TASK TO CARRY OUT
Please output each line of the data exactly as it appears.

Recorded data
###

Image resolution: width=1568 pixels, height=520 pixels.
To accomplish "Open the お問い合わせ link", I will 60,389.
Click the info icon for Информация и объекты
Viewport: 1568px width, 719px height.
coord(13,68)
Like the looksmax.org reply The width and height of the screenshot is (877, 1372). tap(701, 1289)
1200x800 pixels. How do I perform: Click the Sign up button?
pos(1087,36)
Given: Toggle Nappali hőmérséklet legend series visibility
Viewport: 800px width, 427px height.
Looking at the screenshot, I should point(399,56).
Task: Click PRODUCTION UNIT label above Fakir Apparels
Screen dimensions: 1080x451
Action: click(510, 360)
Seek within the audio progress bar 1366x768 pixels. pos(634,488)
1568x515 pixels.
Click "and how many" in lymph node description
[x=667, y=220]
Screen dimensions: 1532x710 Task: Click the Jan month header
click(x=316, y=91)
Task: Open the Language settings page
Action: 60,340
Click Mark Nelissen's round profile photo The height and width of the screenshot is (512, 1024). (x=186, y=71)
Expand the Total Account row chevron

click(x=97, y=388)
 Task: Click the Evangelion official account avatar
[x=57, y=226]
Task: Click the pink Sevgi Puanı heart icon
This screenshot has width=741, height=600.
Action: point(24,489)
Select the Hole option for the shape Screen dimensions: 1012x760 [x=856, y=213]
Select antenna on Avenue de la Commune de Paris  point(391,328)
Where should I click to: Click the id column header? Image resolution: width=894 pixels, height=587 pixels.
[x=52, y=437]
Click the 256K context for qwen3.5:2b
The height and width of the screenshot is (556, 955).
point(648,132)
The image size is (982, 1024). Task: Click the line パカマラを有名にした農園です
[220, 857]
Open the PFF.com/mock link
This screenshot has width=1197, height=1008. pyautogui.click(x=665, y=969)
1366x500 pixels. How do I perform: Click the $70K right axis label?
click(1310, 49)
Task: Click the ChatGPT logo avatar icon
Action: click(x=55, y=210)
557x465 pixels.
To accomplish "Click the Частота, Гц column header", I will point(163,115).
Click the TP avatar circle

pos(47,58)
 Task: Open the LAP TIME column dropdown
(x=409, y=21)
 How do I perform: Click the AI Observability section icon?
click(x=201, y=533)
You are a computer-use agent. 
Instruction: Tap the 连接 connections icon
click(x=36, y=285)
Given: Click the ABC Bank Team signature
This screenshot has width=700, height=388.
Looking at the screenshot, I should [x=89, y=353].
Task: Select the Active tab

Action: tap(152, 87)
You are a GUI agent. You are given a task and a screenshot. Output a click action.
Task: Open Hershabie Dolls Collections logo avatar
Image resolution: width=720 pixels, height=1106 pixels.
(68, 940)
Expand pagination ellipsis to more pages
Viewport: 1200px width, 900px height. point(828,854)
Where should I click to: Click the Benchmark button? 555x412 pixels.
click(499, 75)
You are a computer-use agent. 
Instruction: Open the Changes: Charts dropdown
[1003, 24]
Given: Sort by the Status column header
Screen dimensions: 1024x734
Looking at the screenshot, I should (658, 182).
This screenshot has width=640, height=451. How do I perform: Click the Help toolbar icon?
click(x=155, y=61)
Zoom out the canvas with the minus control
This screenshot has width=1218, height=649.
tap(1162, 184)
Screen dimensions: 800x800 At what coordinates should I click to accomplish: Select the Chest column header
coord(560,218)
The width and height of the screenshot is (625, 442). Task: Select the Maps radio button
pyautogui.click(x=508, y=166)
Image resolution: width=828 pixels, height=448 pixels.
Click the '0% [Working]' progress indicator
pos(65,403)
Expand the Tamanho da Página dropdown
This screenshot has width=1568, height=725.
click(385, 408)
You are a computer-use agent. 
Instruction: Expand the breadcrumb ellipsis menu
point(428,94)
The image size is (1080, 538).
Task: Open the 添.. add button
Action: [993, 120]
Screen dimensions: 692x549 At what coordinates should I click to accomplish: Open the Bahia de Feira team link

###

ANSWER BELOW
Image resolution: width=1568 pixels, height=520 pixels.
To accomplish "Open the お問い合わせ link", I will 60,389.
Click the info icon for Информация и объекты
Viewport: 1568px width, 719px height.
coord(13,68)
Like the looksmax.org reply The width and height of the screenshot is (877, 1372). tap(701, 1289)
1200x800 pixels. How do I perform: Click the Sign up button?
pos(1087,36)
Given: Toggle Nappali hőmérséklet legend series visibility
Viewport: 800px width, 427px height.
Looking at the screenshot, I should point(399,56).
Task: Click PRODUCTION UNIT label above Fakir Apparels
Screen dimensions: 1080x451
Action: click(510, 360)
Seek within the audio progress bar 1366x768 pixels. pos(634,488)
1568x515 pixels.
Click "and how many" in lymph node description
[x=667, y=220]
Screen dimensions: 1532x710 Task: Click the Jan month header
click(x=316, y=91)
Task: Open the Language settings page
Action: 60,340
Click Mark Nelissen's round profile photo The height and width of the screenshot is (512, 1024). (x=186, y=71)
Expand the Total Account row chevron

click(x=97, y=388)
 Task: Click the Evangelion official account avatar
[x=57, y=226]
Task: Click the pink Sevgi Puanı heart icon
This screenshot has width=741, height=600.
Action: point(24,489)
Select the Hole option for the shape Screen dimensions: 1012x760 [x=856, y=213]
Select antenna on Avenue de la Commune de Paris  point(391,328)
Where should I click to: Click the id column header? Image resolution: width=894 pixels, height=587 pixels.
[x=52, y=437]
Click the 256K context for qwen3.5:2b
The height and width of the screenshot is (556, 955).
point(648,132)
The image size is (982, 1024). Task: Click the line パカマラを有名にした農園です
[220, 857]
Open the PFF.com/mock link
This screenshot has width=1197, height=1008. pyautogui.click(x=665, y=969)
1366x500 pixels. How do I perform: Click the $70K right axis label?
click(1310, 49)
Task: Click the ChatGPT logo avatar icon
Action: click(x=55, y=210)
557x465 pixels.
To accomplish "Click the Частота, Гц column header", I will point(163,115).
Click the TP avatar circle

pos(47,58)
 Task: Open the LAP TIME column dropdown
(x=409, y=21)
 How do I perform: Click the AI Observability section icon?
click(x=201, y=533)
You are a computer-use agent. 
Instruction: Tap the 连接 connections icon
click(x=36, y=285)
Given: Click the ABC Bank Team signature
This screenshot has width=700, height=388.
Looking at the screenshot, I should [x=89, y=353].
Task: Select the Active tab

Action: tap(152, 87)
You are a GUI agent. You are given a task and a screenshot. Output a click action.
Task: Open Hershabie Dolls Collections logo avatar
Image resolution: width=720 pixels, height=1106 pixels.
(68, 940)
Expand pagination ellipsis to more pages
Viewport: 1200px width, 900px height. point(828,854)
Where should I click to: Click the Benchmark button? 555x412 pixels.
click(499, 75)
You are a computer-use agent. 
Instruction: Open the Changes: Charts dropdown
[1003, 24]
Given: Sort by the Status column header
Screen dimensions: 1024x734
Looking at the screenshot, I should (658, 182).
This screenshot has width=640, height=451. How do I perform: Click the Help toolbar icon?
click(x=155, y=61)
Zoom out the canvas with the minus control
This screenshot has width=1218, height=649.
tap(1162, 184)
Screen dimensions: 800x800 At what coordinates should I click to accomplish: Select the Chest column header
coord(560,218)
The width and height of the screenshot is (625, 442). Task: Select the Maps radio button
pyautogui.click(x=508, y=166)
Image resolution: width=828 pixels, height=448 pixels.
Click the '0% [Working]' progress indicator
pos(65,403)
Expand the Tamanho da Página dropdown
This screenshot has width=1568, height=725.
click(385, 408)
You are a computer-use agent. 
Instruction: Expand the breadcrumb ellipsis menu
point(428,94)
The image size is (1080, 538).
Task: Open the 添.. add button
Action: [993, 120]
Screen dimensions: 692x549 At what coordinates should I click to accomplish: Open the Bahia de Feira team link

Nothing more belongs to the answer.